## ARBEITSANWEISUNGEN
- A) Schreiben Sie aus dem Text über die Unterzeichnung des Koalitionsvertrags den Abschnitt wortgetreu ab, der mit den Worten „Unterzeichnung des Koalitionsvertrages;“ beginnt und mit „links nach rechts)“ endet.
- B) Fassen Sie den Absatz, der mit „Jetzt stehen die drei Parteivorsitzenden“ beginnt, im Text über die Unterzeichnung des Koalitionsvertrags als knappe Stichpunktliste zusammen und behalten Sie dabei seine wesentlichen Aussagen bei.

***** AUSGEWÄHLTER TEXTAUSZUG

Seehofer salutiert vor von der Leyen, Merkel mischt sich ihre Apfelschorle, Gabriel knufft Pofalla. Das bleibt von der feierlichen Unterzeichnung des Koalitionsvertrages zwischen Union und SPD. Das Motto: Bloß nicht so viel Show wie damals Westerwelle.

Von Thorsten Denkler, Berlin

Unterzeichnung des Koalitionsvertrages; Merkel; Gabriel; von der Leyen; Hasselfeldt; Kauder

Nach der Unterzeichnung des Koalitionsvertrages: Sigmar Gabriel, Ursula von der Leyen, Gerda Hasselfeldt, Angela Merkel und Volker Kauder (von links nach rechts)

(Foto: dpa)

Angela Merkel blättert im Koalitionsvertrag, als suche sie noch etwas. Irgendeine bisher geheime Stelle vielleicht, die sie jetzt dem SPD-Chef Sigmar Gabriel unter die Nase halten will? Nein, die Kanzlerin und CDU-Chefin sucht die Seite mit den Unterschriften. Blättert vor und zurück.

Endlich, sie hat sie gefunden, hält sie in die Kameras und lächelt wie ein Honigkuchenpferd. Es ist vollbracht. Drei Monate nach der Bundestagswahl ist der Koalitionsvertrag zwischen CDU, CSU und SPD unterschrieben. Im Atrium des Paul-Löbe-Hauses haben sich die Koalitionspartner versammelt, wie schon 2005, als Merkel erstmals ihre Unterschrift unter einen Vertrag mit der SPD setzte.

Jetzt stehen die drei Parteivorsitzenden Merkel, Gabriel und CSU-Chef Horst Seehofer mit dem Schriftstück vor mehreren Hundert Menschen und genießen den Applaus. Alle drei sagen ein paar Sätze. Eine gute Zusammenarbeit wünschen sie sich. Merkel freut sich, dass sich Union und SPD in den Koalitionsverhandlungen "sogar zugehört haben". Beiden Seiten hätten voneinander gelernt. Sie macht eine dieser Merkel-typischen Offerten: "Ich biete allen an, dass wir uns auf die Arbeit freuen". Was für ein seltsam schöner Satz das ist.

**********
***** GESAMMELTE DATEN

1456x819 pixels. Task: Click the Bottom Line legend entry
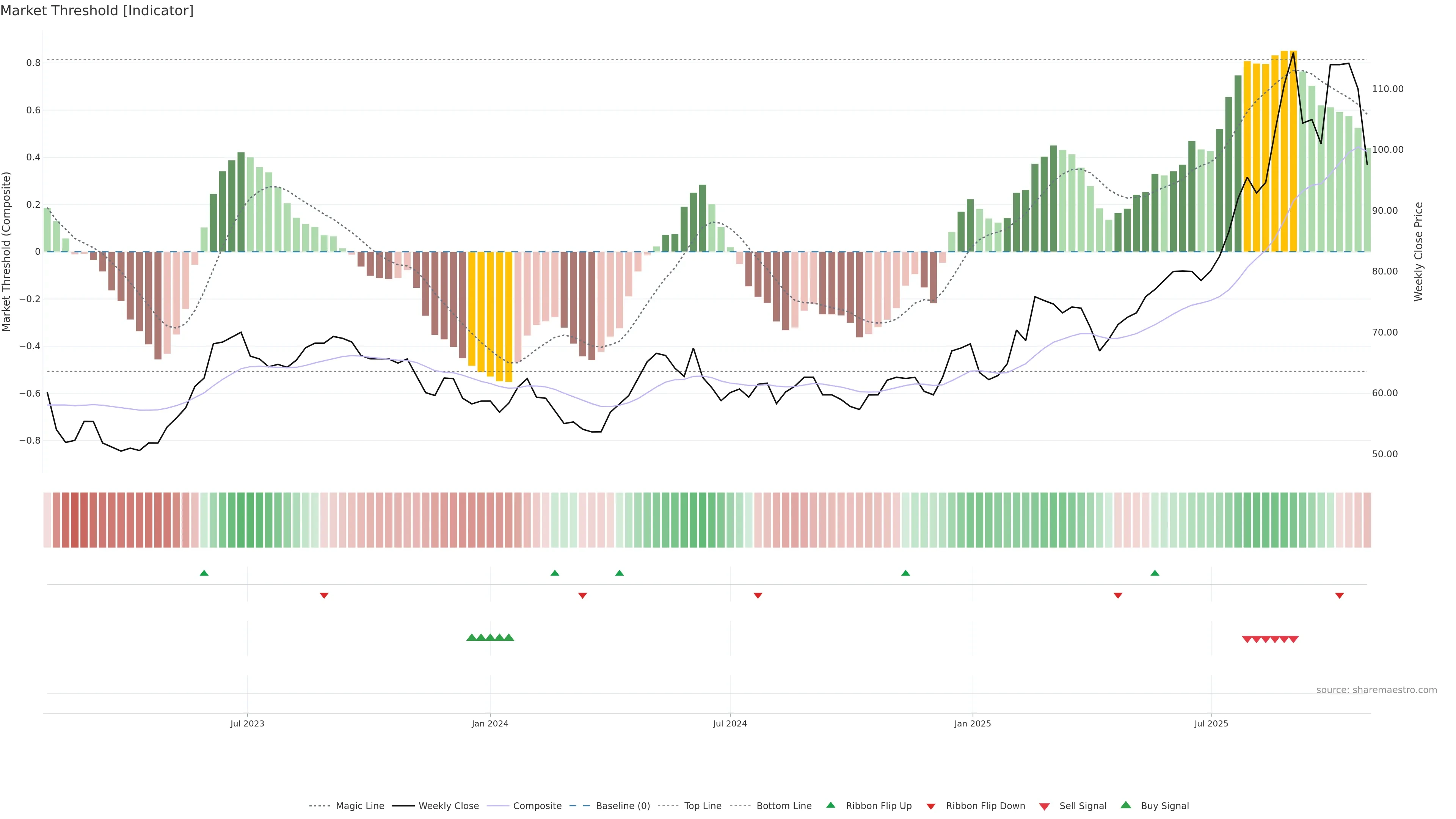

**********

## ANTWORTEN JE AUFGABE
- A)
Unterzeichnung des Koalitionsvertrages; Merkel; Gabriel; von der Leyen; Hasselfeldt; Kauder

Nach der Unterzeichnung des Koalitionsvertrages: Sigmar Gabriel, Ursula von der Leyen, Gerda Hasselfeldt, Angela Merkel und Volker Kauder (von links nach rechts)

- B)
- Merkel, Gabriel und CSU-Chef Horst Seehofer stehen mit dem Vertrag vor mehreren Hundert Menschen und genießen den Applaus.
- Alle drei sprechen kurz und wünschen sich eine gute Zusammenarbeit.
- Merkel freut sich, dass Union und SPD sich in den Verhandlungen „sogar zugehört haben“, und sagt, beide Seiten hätten voneinander gelernt.
- Sie bietet an: „Ich biete allen an, dass wir uns auf die Arbeit freuen“.
- Der Text nennt dies einen seltsam schönen Satz.